In the joint letter, seen by the Guardian, the scientists say they are dismayed that the UN’s Food and Agriculture Organization (FAO) has failed to correct “serious distortions” originally identified by academics Paul Behrens and Matthew Hayek has been identified, which the Guardian reported on earlier this year.

Behrens and Hayek say a separate complaint briefly got. They say a “technical dialogue” promised by the FAO never materialized beyond an invitation to a muted webinar where they could type questions into a Q&A box.

“There was no serious reaction,” Behrens said. “They partially addressed one of the points in the webinar in an unscientific way. But they have not responded at all to the vast majority of our complaints. Our concerns are barely acknowledged, let alone seriously engaged with. It was like hitting a brick wall. The FAO has made serious mistakes that urgently need to be corrected in order to maintain its scientific credibility.”

One of the letter’s signatories, Jennifer Jacquet, a professor of environmental science and policy at the University of Miami, compared the FAO’s complaint process unfavorably to that of a scientific journal, “where you at least get a correction of the article could expect.” .

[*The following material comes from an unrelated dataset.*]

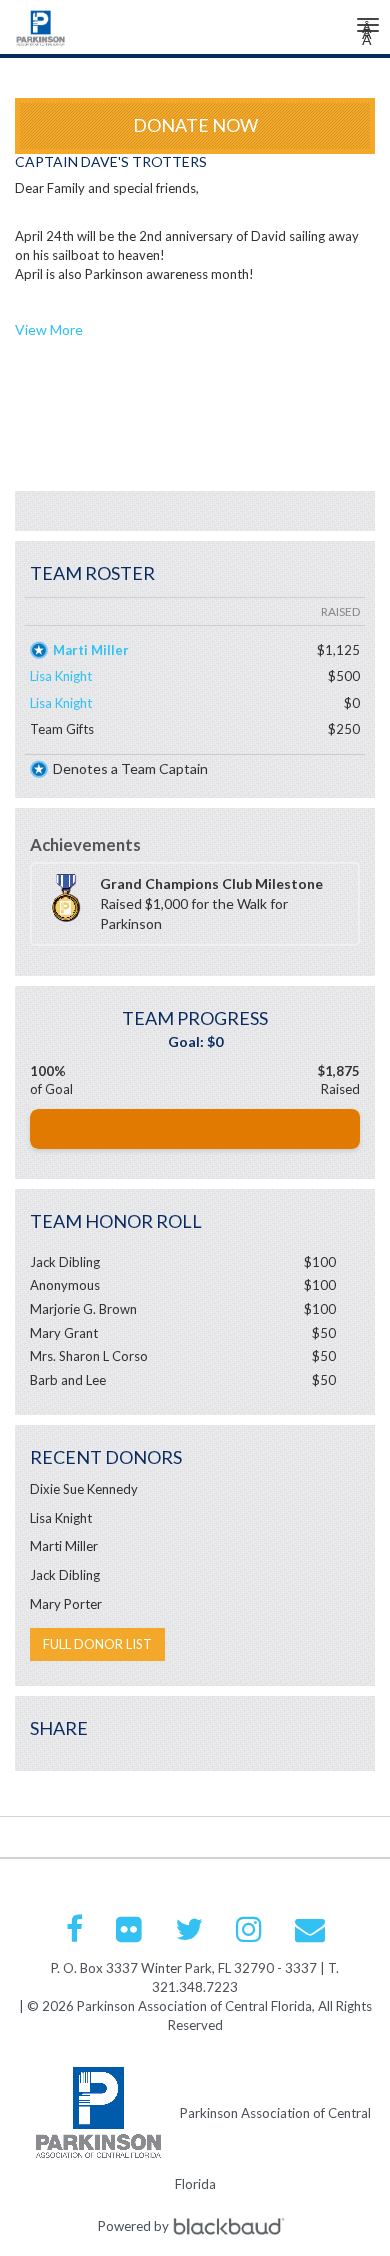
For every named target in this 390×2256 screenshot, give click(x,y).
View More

The FAO’s “Pathways to Lower Emissions” study was originally billed as “an updated comprehensive overview” of global livestock emissions and was launched at last December’s Cop28 climate summit.

Behrens and Hayek said they inappropriately used their work on now-outdated nationally recommended diets (NRDs), double-counted meat emissions, mixed different base years in analyses, and omitted the opportunity cost of carbon sequestration on non-farmed land.

Correspondingly, the emission savings from farming fewer livestock were underestimated by a factor of between six and 40, Hayek estimated.

In an initial response to complaints, seen by the Guardian, the FAO’s chief scientist, Beth Crawford, described the report’s NRD-based emissions forecast for 2050 as “a rough estimate”. She said: “This methodological choice was made because there is no global database on dietary preferences and no policy instrument supporting the adoption of alternative diets based on balanced environmental, economic and social criteria.”

She did not touch on other points raised by the pair, such as alleged double counting and mixed baseline years, which Hayek said were “related to their misuse of our scientific data”.

Crawford’s response said the FAO had received a “rigorous and thorough review” supporting its conclusions from a group of scientists led by three named academics.

The joint letter, which was also signed by 78 environmental groups, said: “It is unacceptable that the FAO, a respected UN institution, dismisses these serious errors as a ‘rough estimate’ when the data and policy recommendations it provides , is so internationally influential. A higher standard of scientific rigor is required.”

Jacquet said: “It seems clear to me that some of the choices the FAO made in their methodology were just there to maintain the status quo of increasing meat production and consumption.”

The FAO has been contacted for a response.